入学時に入学の目的、希望職種、半期の目標などを入力。学習時間や図書館などの施設利用の状況を記載し、半期ごとに自己評価を書き込み、チューターと面談。次の学期に備える。
卒業時に身につける能力として「課題解決につながる協調性と指導力」「高い倫理観と社会的責任感」などが掲げられ、授業もそうした能力を底上げできるように編成されている。担当者の山内一祥講師は効果についてこう語る。
「成果が目に見えやすくなったことで、学生自身が成長を実感しやすくなっているようです。気が緩みそうになっても、入学時に記入した内容を見て、初心に帰ることもできる」
大学が公表するデータからも、実力がつく大学の素顔が見えてくる。
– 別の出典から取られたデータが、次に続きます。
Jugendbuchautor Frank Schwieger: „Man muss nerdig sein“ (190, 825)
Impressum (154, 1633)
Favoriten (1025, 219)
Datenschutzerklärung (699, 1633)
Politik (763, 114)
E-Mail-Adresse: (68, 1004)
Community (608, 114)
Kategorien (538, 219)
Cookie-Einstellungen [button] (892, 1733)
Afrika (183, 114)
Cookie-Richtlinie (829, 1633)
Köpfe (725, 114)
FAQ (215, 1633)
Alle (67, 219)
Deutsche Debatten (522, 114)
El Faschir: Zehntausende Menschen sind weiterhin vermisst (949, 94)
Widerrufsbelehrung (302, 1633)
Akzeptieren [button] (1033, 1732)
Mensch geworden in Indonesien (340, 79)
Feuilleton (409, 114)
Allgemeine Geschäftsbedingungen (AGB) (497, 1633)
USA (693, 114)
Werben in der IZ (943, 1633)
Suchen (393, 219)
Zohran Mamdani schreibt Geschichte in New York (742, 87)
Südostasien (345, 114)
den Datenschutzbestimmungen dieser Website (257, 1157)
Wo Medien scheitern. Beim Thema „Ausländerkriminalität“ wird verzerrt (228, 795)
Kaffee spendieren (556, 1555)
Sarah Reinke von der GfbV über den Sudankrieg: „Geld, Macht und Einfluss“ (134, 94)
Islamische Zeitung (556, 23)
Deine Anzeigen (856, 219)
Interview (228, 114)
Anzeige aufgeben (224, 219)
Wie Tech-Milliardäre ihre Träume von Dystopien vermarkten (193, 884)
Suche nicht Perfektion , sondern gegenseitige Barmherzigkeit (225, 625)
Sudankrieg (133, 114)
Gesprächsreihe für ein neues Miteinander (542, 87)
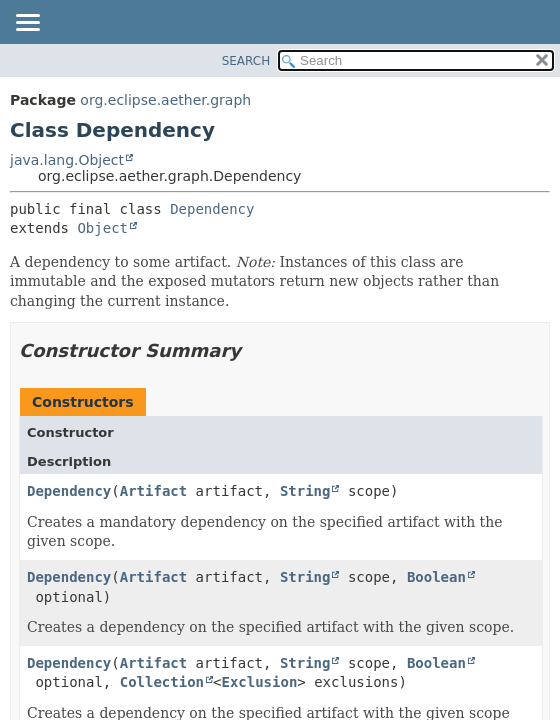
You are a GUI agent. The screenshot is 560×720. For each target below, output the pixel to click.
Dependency (212, 209)
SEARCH (246, 61)
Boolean (436, 577)
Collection (162, 682)
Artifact (153, 491)
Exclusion (259, 682)
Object (102, 228)
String (305, 491)
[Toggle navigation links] (27, 24)
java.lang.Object (67, 160)
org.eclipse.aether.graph (165, 100)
まずは「実就職率ランキング」を見てみよう。
卒業者数別のランキングを見ると、小規模大学が健闘する。卒業者数300人未満の上位4大学は実就職率100%と驚異的だ。いずれの大学もキャリア支援や就職に向けたネットワークを築くことで、就職実績に反映している。
ランキング上位は公立や私立の大学が目立つ中、国立の福井大に注目が集まる。卒業者1千人以上の国立大で、実就職率は11年連続の全国1位をキープしている。キャリアカウンセラーを置き、東京や大阪、広島、福岡にはサテライトキャンパスを設ける。それらのキャンパスは就職活動中の学生向けに、荷物を預かるほか、更衣室まで用意する。大学ランキング編集者の小林哲夫さんも「地方の国立大では最も攻めている」と高評価だ。
将来の進路が決まっている場合は、職種別の合格者数や合格率にも目を向けてみるといいだろう。
東日本大震災以降、人気を集めている警察官や消防官は、体育会系の学生が多い大学の学生が志望する傾向にあるが、採用人数を見ると、日本大や国士舘大、帝京大など大規模な総合大学が目立つ。これらの大学には警察官や消防官になるための講座が用意されている。日本文化大も警察官に強い大学として有名だ。法学部のみの単科大学で、学生数も800人程度だが、卒業生の4割以上が警察官として採用されている。数学や社会、理科など中学、高校で学ぶ基礎的な知識までも授業でおさらいすることが採用につながっていると言われている。